Glucose monitoring during cell culture

All glucose biosensors were pre-equilibrated for 2 days in a glucose solution to prevent an initial sensitivity increase during the cell culture experiments. Three biosensors were subsequently mounted separately onto three optical fibres. Each fibre was placed in a 125-mL shake flask (Fig. 1), equipped with a reference oxygen sensor. A one-point calibration of the biosensor was carried out by measuring the initial glucose response of a pre-defined glucose level in the cell culture medium after inoculation with Chinese hamster ovarian (CHO) cells. The glucose levels were monitored and controlled in 2-min intervals at 0.8, 4 and 9 mM during three different cell culture experiments in a shake flask (Fig. 5a). Glucose was added via LabVIEW® through automated injection of glucose, as soon as the glucose concentration dropped below the respective set point.

Fig. 5
figure 5

a Glucose level monitoring and control in three shake flasks with CHO cells. The experiment was carried out in 50 mL at 37 °C, 130 RPM, 5% CO2 and 50% air saturation. The CHO medium with Biosensor 3 exhibited a minimal glucose overshoot after 24 h, due to a pressure build-up caused by the 0.2 μm sterile filter resistance in the tubing of the glucose feed. b Glucose level monitoring in a cell bag bioreactor with CHO cells (500 mL). The experiment was carried out at 37 °C, 3.5% CO2 and 80% air saturation. Glucose was added manually on days 4, 7, 8 and 10. In all cell culture experiments, samples were drawn periodically and analysed as triplicates offline (error bars correspond to the standard deviation)

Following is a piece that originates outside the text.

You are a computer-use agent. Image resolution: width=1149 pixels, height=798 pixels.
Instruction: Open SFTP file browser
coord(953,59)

A similar experiment was performed in a 2-L single-use bioreactor for 11 days with the manual addition of glucose on days 4, 7, 8 and 10. In this case, a recalibration of the biosensor was performed on day 7 (Fig. 4b).

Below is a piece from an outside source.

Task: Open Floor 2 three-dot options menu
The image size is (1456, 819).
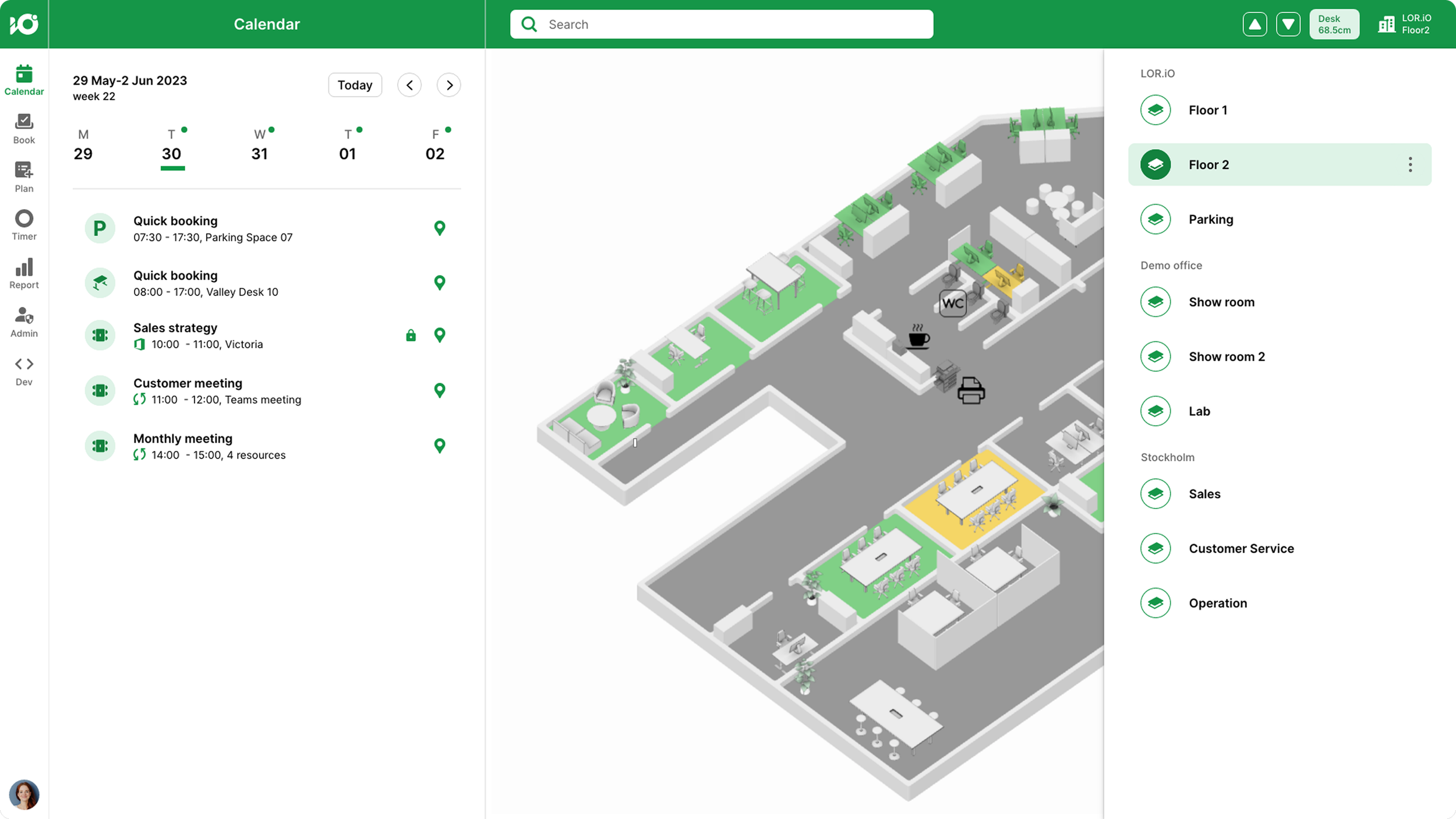Action: coord(1410,165)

In order to confirm the glucose concentrations, several samples were drawn during the cell culture experiments at different time points and measured offline via a hexokinase assay. In all experiments, the biosensors did not experience biofouling due to the hydrophilic membrane and had no obvious influence on the cell viability and cell growth (data not shown).

Conclusion

In this study, we developed a disposable inline biosensor, suitable for long-term continuous glucose monitoring in cell culture. The measurement signal was reversible without hysteresis and linear up to 20 mM glucose with a response time of t 90 ≤ 10 min. Once the glucose sensor was mounted into a bioreactor, a one-point calibration was performed for cell culture experiments of up to 8 days without recalibration. The overall functional stability of the presented glucose sensor was sustained over at least 52 days under continuous monitoring conditions. The biosensor was sterilizable with beta and UV irradiation and experienced no biofouling during the cell culture experiments.

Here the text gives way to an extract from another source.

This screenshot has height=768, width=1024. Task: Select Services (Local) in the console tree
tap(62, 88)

In addition to the biosensor development, a detailed investigation of the diffusion properties of the biosensor materials was performed for the development of a numerical model, which describes the biosensor characteristics adequately and revealed the hydrogen peroxide accumulation inside the biosensor for different glucose levels. The quality of the model was validated by comparing the simulated accumulation of the by-product gluconic acid to actual data, which were in good agreement. Our simulations suggest that the enzymatic turnover rate affects the enzyme activity, which is determined by the slowest step, the diffusion of glucose through the diffusion membrane. We therefore conclude that a diffusion membrane with a low permeability for glucose, in combination with a high GOD loading, is optimal for a long biosensor lifetime.

In conclusion, we established a disposable biosensor for real-time continuous glucose monitoring with a long-term functional stability and, by means of a one-dimensional biosensor model, offer an insight into the associated inactivation process which occurs through accumulation of hydrogen peroxide.